Reproduce the portion of the Hole Hawg cable thread below that falls between "# Replacing Hole" and "(Jul 19, 2008)", inclusive.

- [Document]:

Begin

# Replacing Hole Hawg Cable



## JK949 (Mar 18, 2009)

My last boss told me to throw out an ancient Hole Hawg. So I threw it out in the bed of my pick up. I've since used it on all my repipes at my new job until yesterday. The power cable is shot and I just wrapped it with electrical tape, putting off the repair. Anyone ever replace their own? Parts are only about $20. Much cheaper than a new drill and the older ones are more robust than the new ones.


----------



## ToUtahNow (Jul 19, 2008)

JK949 said:


> My last boss told me to throw out an ancient Hole Hawg. So I threw it out in the bed of my pick up. I've since used it on all my repipes at my new job until yesterday. The power cable is shot and I just wrapped it with electrical tape, putting off the repair. Anyone ever replace their own? Parts are only about $20. Much cheaper than a new drill and the older ones are more robust than the new ones.


Unless I'm missing something, that is a pretty standard repair we use to do in the field all of the time.

Mark


----------



## Epox (Sep 19, 2010)

I repair my stuff all the time. Cords, Switches or brushes tend to be at the top of the repair list.


----------



## TX MECH PLUMBER (May 27, 2011)

Hell I just slice the cable and watch out for OSHA !!! Lol


----------



## Epox (Sep 19, 2010)

I admitt I have a few Osha dodger cords.:shutup:


----------



## PrecisePlumbing (Jan 31, 2011)

How many circular saws has everyone seen with a 3 inch cord on site? Haha


----------



## JK949 (Mar 18, 2009)

Took care of it today during my re-pipe. I was glade to see enough space in the handle for the small wire nuts I used to splice everything together. I'll probably be replacing the brushes next.:thumbsup:


----------

End

- [Given records]:
Begin

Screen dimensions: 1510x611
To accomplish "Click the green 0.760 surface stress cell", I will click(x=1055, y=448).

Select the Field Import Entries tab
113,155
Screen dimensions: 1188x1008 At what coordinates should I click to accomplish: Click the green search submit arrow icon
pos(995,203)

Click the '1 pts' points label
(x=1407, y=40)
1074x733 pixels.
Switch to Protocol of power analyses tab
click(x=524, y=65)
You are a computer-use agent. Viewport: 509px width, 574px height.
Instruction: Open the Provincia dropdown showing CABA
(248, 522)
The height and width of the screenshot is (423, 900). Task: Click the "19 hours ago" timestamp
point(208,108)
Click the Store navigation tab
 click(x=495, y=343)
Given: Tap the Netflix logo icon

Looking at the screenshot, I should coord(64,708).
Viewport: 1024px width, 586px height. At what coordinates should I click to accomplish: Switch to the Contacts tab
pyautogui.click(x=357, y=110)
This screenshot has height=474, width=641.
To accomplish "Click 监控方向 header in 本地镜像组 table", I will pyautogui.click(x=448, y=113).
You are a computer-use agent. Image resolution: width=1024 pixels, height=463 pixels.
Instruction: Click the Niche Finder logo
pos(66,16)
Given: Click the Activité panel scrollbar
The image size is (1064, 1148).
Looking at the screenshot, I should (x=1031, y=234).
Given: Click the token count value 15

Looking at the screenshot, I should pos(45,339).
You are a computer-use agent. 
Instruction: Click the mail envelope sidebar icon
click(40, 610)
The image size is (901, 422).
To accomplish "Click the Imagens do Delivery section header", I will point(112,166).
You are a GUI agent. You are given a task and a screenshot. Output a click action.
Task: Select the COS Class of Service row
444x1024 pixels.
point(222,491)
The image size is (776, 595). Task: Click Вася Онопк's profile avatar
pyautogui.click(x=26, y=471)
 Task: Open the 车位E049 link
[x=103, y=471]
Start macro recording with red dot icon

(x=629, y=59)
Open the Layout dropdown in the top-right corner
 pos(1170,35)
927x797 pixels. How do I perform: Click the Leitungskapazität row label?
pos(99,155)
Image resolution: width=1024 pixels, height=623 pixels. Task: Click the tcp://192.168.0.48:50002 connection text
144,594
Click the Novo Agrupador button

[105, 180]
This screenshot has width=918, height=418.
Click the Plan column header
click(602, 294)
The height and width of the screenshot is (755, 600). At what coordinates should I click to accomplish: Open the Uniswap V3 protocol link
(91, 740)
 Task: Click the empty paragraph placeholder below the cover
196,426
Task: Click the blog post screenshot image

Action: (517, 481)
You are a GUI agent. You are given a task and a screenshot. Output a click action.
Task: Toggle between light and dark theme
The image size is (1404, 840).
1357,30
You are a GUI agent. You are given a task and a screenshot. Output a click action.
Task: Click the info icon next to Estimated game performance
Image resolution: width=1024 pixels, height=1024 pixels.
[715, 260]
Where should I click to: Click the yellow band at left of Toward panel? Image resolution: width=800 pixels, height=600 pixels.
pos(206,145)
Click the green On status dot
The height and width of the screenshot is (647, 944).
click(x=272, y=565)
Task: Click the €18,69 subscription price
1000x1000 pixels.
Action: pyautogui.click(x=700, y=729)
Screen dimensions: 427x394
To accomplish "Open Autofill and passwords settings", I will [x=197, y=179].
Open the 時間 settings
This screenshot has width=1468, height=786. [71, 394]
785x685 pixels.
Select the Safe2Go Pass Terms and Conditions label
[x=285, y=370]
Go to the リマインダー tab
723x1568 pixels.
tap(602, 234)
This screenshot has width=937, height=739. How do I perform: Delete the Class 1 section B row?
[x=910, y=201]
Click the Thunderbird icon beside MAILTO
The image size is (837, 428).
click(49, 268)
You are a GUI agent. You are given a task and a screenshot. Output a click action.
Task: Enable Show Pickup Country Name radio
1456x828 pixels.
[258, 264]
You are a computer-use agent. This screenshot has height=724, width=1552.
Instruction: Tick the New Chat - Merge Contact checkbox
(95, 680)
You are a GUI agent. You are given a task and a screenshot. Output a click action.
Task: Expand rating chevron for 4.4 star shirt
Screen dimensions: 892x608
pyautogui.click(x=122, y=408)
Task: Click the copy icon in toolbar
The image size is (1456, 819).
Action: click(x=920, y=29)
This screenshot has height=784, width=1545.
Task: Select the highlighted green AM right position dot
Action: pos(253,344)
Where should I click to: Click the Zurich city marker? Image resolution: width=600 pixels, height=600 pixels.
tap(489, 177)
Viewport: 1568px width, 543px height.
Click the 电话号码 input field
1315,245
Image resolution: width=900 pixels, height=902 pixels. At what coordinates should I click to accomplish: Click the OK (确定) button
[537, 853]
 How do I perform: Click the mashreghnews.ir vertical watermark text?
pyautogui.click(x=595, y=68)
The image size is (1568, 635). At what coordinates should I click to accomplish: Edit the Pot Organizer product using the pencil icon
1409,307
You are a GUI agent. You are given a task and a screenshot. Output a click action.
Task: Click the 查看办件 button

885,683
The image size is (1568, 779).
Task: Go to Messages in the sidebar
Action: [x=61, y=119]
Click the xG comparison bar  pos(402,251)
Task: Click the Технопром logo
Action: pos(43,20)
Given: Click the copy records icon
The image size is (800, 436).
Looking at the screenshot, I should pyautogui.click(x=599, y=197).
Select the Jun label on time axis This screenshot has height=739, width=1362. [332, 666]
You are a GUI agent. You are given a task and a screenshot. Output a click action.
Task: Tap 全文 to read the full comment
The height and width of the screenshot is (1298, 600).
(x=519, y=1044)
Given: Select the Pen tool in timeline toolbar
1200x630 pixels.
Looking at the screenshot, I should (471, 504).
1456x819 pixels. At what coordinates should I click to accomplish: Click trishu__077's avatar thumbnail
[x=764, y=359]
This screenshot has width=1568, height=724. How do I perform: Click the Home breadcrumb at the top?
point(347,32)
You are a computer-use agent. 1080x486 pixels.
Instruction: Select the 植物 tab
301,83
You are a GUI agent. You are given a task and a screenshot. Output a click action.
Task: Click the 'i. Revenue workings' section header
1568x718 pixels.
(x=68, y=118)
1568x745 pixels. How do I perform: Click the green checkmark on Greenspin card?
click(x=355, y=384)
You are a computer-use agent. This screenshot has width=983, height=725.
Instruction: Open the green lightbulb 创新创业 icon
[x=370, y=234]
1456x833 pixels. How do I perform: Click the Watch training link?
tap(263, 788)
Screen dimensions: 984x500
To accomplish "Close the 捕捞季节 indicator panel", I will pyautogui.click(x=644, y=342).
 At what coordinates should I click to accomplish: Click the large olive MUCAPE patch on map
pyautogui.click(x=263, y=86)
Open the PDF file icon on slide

End

- [Problem solution]:
# Replacing Hole Hawg Cable



## JK949 (Mar 18, 2009)

My last boss told me to throw out an ancient Hole Hawg. So I threw it out in the bed of my pick up. I've since used it on all my repipes at my new job until yesterday. The power cable is shot and I just wrapped it with electrical tape, putting off the repair. Anyone ever replace their own? Parts are only about $20. Much cheaper than a new drill and the older ones are more robust than the new ones.


----------



## ToUtahNow (Jul 19, 2008)